Don’t Let Overwhelm Overhwelm You

It’s likely this post will be late, because… well, let me explain that one.

Yesterday was a day from tech hell.  In this era of app integration, I’m still somewhat amazed that disparate apps can talk to each other and automate some amazingly complex processes.  Yesterday, though, two of them decided to not play nicely together.

It started off with a very simple thing:  A field in my shopping cart software would not switch to “required” instead of optional.

That was the start of a day-long rabbit hole of tech support calls, live chats, and lots and lots of reading involving long words and acronyms.  I had two app developers pointing at each other, saying the other was at fault.

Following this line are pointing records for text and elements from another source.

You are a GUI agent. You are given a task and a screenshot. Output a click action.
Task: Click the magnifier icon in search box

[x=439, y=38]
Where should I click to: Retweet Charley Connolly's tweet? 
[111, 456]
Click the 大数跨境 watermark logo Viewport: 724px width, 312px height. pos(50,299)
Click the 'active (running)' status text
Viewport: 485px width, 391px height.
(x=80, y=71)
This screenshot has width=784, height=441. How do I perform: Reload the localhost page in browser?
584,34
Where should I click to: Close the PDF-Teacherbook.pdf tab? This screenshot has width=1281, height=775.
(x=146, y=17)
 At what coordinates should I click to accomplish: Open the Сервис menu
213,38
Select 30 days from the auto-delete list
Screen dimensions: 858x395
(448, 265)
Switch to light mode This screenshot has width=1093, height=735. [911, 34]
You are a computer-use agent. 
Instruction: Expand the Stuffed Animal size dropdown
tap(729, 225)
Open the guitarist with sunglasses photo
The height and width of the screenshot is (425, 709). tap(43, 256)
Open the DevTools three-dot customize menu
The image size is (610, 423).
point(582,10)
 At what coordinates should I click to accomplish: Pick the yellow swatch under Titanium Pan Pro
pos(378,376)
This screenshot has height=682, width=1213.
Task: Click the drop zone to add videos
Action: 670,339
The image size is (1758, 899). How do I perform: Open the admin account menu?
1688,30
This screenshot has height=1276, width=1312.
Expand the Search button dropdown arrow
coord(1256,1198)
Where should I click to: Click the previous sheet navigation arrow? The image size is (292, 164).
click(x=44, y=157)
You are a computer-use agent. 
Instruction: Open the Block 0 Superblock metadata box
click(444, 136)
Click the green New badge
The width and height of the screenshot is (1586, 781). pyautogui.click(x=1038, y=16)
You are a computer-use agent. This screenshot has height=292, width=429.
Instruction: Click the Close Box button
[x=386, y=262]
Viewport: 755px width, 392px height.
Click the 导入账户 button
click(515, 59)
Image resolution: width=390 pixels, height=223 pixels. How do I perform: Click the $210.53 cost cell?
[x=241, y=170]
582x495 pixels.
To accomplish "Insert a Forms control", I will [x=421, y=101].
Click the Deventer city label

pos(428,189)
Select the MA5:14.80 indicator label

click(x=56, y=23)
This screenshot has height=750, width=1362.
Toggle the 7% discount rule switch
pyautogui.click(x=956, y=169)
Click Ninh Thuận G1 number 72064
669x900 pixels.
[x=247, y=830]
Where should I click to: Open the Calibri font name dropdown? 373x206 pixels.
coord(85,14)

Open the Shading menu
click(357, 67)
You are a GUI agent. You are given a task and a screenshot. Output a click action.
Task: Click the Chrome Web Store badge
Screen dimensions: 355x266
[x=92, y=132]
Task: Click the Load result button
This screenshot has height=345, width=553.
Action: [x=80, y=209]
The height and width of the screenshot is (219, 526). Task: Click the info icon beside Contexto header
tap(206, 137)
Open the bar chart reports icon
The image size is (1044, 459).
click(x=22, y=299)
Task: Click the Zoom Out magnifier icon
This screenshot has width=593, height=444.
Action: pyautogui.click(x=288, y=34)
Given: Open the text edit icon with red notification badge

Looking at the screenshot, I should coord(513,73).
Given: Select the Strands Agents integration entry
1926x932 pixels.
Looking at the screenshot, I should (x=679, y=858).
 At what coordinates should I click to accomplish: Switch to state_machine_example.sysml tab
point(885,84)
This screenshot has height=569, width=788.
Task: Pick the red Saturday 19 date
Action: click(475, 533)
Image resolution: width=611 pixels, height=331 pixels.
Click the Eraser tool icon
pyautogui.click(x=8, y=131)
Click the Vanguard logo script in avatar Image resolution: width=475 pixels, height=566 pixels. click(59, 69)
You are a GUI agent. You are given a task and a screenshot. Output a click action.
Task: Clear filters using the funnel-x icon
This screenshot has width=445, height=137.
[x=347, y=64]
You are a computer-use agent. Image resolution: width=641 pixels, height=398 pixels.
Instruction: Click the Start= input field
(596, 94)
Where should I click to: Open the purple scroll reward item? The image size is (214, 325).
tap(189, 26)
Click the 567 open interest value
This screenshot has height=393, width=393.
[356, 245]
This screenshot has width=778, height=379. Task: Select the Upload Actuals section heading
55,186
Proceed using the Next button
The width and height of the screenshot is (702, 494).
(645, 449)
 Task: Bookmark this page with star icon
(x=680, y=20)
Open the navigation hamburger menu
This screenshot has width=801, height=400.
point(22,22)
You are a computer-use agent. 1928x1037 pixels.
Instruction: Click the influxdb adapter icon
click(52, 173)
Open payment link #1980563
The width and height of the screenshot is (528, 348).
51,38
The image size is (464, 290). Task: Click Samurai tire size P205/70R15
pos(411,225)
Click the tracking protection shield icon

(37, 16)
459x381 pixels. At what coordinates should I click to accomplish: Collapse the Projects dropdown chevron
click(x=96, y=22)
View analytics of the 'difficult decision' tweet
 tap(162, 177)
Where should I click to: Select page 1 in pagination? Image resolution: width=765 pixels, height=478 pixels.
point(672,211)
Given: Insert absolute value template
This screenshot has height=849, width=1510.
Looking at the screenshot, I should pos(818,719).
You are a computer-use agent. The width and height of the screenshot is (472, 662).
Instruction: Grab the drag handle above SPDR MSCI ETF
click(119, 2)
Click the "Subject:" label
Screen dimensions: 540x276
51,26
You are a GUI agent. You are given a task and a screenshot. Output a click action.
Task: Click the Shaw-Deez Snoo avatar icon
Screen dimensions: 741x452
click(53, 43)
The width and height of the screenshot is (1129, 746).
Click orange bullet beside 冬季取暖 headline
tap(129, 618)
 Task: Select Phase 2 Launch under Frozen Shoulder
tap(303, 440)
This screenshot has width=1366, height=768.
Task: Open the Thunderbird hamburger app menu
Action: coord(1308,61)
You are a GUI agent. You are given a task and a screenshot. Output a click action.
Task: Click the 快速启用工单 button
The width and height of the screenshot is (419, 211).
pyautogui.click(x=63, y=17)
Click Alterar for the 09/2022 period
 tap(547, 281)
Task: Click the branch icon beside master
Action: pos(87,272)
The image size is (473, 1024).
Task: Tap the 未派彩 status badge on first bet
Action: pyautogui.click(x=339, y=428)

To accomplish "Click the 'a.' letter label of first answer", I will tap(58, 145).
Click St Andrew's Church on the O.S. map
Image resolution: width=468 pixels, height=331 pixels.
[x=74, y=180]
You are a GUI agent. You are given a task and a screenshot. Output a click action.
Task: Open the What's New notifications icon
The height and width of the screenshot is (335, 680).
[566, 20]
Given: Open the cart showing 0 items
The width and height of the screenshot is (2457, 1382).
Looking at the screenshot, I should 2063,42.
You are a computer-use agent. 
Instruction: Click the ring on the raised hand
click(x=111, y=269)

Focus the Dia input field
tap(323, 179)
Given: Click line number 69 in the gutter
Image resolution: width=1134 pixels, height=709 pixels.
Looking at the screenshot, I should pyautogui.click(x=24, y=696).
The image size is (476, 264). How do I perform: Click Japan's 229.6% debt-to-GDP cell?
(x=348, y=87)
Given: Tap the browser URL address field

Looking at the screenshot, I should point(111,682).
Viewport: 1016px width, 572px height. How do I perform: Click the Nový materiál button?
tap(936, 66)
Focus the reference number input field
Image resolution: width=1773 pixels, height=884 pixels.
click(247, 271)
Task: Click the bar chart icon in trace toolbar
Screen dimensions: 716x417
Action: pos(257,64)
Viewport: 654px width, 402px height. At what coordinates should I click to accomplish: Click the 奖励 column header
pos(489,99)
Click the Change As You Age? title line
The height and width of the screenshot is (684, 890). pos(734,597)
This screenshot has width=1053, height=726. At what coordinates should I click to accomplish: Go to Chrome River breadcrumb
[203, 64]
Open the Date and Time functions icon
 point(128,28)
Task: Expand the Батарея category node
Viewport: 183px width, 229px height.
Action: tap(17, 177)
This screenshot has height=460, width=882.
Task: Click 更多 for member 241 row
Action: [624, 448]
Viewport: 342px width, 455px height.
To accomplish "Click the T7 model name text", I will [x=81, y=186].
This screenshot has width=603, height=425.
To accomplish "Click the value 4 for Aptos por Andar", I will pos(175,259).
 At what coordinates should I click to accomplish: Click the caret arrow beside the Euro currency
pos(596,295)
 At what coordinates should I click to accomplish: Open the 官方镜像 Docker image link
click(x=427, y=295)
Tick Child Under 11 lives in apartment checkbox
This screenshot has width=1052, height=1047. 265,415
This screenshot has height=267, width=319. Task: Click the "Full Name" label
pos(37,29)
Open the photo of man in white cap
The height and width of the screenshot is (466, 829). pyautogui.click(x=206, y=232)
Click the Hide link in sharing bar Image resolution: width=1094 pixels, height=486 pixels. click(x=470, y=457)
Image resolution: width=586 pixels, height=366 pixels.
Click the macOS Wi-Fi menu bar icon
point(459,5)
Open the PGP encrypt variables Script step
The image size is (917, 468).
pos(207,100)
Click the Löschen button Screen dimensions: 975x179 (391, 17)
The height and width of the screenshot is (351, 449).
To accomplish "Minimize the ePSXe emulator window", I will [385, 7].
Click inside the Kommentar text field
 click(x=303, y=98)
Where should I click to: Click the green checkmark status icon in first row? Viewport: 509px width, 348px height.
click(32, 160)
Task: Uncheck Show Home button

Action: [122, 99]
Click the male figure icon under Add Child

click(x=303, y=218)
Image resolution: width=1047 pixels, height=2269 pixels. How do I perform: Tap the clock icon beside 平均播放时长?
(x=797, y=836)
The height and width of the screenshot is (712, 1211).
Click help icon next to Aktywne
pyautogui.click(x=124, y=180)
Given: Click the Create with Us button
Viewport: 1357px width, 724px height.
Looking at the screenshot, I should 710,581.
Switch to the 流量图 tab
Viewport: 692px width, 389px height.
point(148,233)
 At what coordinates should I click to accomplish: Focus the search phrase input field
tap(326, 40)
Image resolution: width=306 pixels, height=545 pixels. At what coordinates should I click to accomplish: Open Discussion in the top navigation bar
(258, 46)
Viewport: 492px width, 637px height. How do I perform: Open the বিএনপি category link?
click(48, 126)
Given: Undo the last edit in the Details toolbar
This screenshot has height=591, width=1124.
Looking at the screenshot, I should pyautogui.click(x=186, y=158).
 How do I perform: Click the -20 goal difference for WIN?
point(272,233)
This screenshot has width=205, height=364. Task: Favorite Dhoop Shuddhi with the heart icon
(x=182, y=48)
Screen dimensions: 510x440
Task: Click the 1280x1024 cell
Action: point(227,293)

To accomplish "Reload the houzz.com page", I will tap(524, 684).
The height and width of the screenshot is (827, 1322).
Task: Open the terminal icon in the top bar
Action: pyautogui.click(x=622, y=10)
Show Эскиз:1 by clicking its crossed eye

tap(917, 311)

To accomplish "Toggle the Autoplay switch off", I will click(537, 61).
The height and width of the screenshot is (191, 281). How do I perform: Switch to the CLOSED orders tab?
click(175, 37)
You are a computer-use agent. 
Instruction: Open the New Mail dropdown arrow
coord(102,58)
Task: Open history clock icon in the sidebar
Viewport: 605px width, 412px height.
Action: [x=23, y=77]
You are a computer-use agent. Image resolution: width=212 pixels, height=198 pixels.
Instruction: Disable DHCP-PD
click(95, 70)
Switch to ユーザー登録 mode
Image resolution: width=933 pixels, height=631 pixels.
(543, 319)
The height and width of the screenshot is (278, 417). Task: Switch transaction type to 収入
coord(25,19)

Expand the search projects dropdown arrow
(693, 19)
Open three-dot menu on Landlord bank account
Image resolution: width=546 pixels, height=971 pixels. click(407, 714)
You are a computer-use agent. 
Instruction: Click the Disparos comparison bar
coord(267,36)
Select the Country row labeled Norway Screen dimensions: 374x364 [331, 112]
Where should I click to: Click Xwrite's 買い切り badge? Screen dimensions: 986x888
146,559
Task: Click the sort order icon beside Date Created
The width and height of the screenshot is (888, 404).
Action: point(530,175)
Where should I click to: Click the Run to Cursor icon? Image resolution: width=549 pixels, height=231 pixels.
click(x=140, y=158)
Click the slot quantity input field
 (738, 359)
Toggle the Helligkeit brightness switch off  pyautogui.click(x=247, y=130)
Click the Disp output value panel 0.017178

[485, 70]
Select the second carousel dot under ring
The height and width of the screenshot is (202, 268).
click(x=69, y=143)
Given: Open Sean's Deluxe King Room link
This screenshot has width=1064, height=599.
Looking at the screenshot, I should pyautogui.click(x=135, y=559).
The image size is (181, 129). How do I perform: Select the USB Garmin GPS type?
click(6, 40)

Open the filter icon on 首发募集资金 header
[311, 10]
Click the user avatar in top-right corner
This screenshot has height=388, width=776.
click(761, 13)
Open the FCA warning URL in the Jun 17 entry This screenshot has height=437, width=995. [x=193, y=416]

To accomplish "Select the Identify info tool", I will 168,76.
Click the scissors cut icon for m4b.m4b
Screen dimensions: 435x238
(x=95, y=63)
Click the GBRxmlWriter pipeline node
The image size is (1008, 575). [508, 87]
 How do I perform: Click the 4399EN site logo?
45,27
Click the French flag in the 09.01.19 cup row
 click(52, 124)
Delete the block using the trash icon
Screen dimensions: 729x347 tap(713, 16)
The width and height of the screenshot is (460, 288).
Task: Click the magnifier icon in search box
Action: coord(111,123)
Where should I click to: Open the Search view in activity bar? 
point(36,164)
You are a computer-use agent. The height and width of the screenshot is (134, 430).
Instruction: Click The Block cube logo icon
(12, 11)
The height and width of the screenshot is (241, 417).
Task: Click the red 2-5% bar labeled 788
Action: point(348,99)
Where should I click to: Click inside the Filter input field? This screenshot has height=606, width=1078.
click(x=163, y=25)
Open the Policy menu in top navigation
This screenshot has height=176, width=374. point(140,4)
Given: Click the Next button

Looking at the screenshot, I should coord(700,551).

I was also blithely told to get my site developer to resolve the issue.

As I am the site developer, editor, content manger, and chief cook and bottle washer, that was a spectacularly useless suggestion.

I sometimes get the feeling that many tech companies just flat don’t understand the indie publishing world, or authors.

There was a point (around the time that suggestion was made) when I could feel all my frustration rising up inside me, like a noxious froth.  It would have been very easy at that point to throw my hands up in the air and storm away from my desk and binge on a TV series or two, instead.

The only thing that stopped me was the realization that there was no one else who could resolve this, and it must be resolved.

That realization brought calm.  An artificial calm, and a stoical patience, but they worked enough to let me roll up my sleeves, start researching, consult the Great Google when needed, and work my way step by step through the jargon and concepts.  I made a mirror site, stripped it of everything useful, then started adding plugins back in until I found the culprit.

Then it was a matter of tweaking a dozen different settings in that plug-in, and the associated API settings on a different site.  The range of possible settings between the two ends of the conduit were exponential, so I chose not to consider that number at all.  I might have puked, if I had.

I’m not a coder.  I’m not a tech-head.  I have a robust tolerance for technical talk, but I am 100% self-taught.  Yesterday was overwhelming.

Yet I got through it.

If I can, you can to.  What overwhelms you and makes you break out into a sweat might be different to mine — formatting books, or creating ePubs.  Marketing.  Creating print books.  Covers.  For every indie author, there is an aspect of indie publishing that seems completely beyond our capabilities, but we’re usually so short on revenue, that paying someone else to take care of it is not an option.

Learning esoteric subjects in order to do it yourself is worth it, even if you only have to do it once.  Knowing how something works gives you confidence to direct contractors, and know they’re not trying to con you in any way.

After recovering from yesterday, now I am catching up on what didn’t get done yesterday, including this post.

It’s one minute to 10 am.  I’m not late, after all.